Читать «История русской живописи в XIX веке» онлайн - страница 30

Александр Николаевич Бенуа

Орест Адамович Швальбе родился в 1782 году в семье крепостного человека бригадира Дьяконова, крещен в селе Копорье (Петергофского уезда) и от этого села получил фамилию, под которой стал известен: Капорский — Кипренский. Будучи отпущен на волю, он пяти лет был определен в Академию художеств, не случайно (как то бывало в большинстве случаев), а потому, что успел проявить кое-какие задатки к рисованию. Однако в Академии он учился плохо, лениво, нехотя, но, к счастью, мог пользоваться советами такого мастера, как Левицкий, и хотя состоял одно время учеником Угрюмова, но это не повредило развитию его, так как в авторе двух самых скучнейших и бездарнейших картин старой русской школы было гораздо больше жизни и теплого отношения к искусству, нежели во всех его товарищах и особенно заместителях.

Одетый еще в тесный, академический мундир, он уже имел случай себя проявить как истинное дитя своего времени. Он влюбился в одну девушку, но, не встретив взаимности, с отчаяния решился на поступок, по крайней мере столь же сумасшедший и отважный, как разбойничество Карла Моора. Среди какого-то чопорнейшего парада, когда весь воздух, земля и люди коченели от безумного трепета перед страшным монархом-военачальником, он бросился к Павлу и стал умолять взять его в солдаты. К счастью, к 16-летнему юноше отнеслись милостиво и только отдали назад в Академию, где ему весьма прозаично, перед всеми учениками, был прочитан выговор.

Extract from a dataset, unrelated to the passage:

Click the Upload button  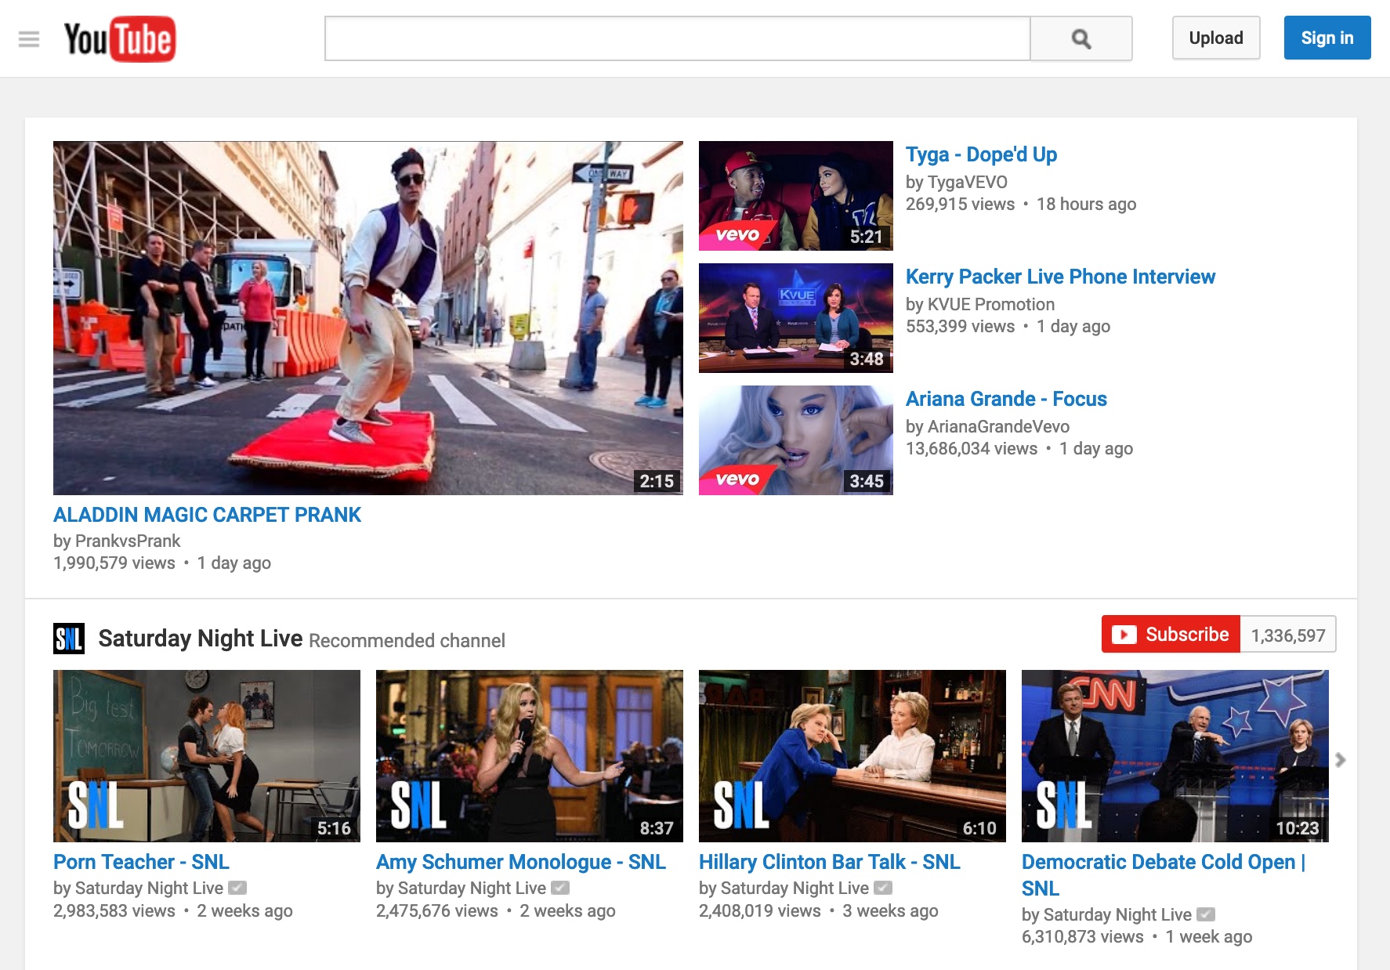coord(1215,38)
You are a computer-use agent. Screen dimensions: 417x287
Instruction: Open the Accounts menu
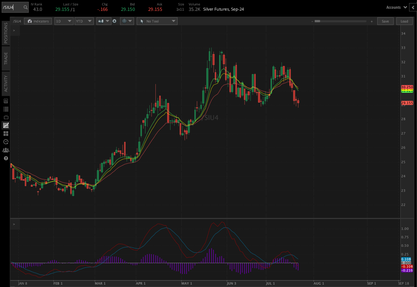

В 1803 году он кончил курс, как самый ординарный академист, без блеска, вероятно, все еще объятый ленью и чисто художественной беспечностью. Но два года спустя он все же собрался с духом и представил программу, за которую и удостоился большой золотой медали, дававшей право на казенную поездку за границу.

В этой программе уже чувствуется нечто совершенно иное, нежели во всех других программах, как до, так и после него сделанных. Сюжет трактован с явным намерением растрогать зрителя, есть что-то слезливое, карамзинское, в позах, жестах и лицах Дмитрия (на Куликовом поле) и его окружающих, а в красках сказывается несомненное влияние итальянцев и фламандцев (отчасти, может быть, и Щукина).

Но Кипренского за границу сейчас же не послали, так как вся Европа в то время готовилась к грандиозной, всеобщей войне, и он до 33-летнего возраста оставался в России, что ему, как оно ни покажется странным, послужило скорее на пользу. Положим, он не был завален заказами, но и не голодал, писал как ему вздумается и захочется, никто не лез к нему с назойливыми советами, так как вообще в воздухе был какой-то дух вольности, молодцеватости и бодрости. Он продолжал копировать старых мастеров в Эрмитаже и у Строганова, опять-таки без непременной указки на болонцев, все более и более развивался, освобождаясь от академических приемов, от известной робости и «жидкости» письма, и кисть его становилась все свободнее, краски — гуще, тон — вернее и теплее.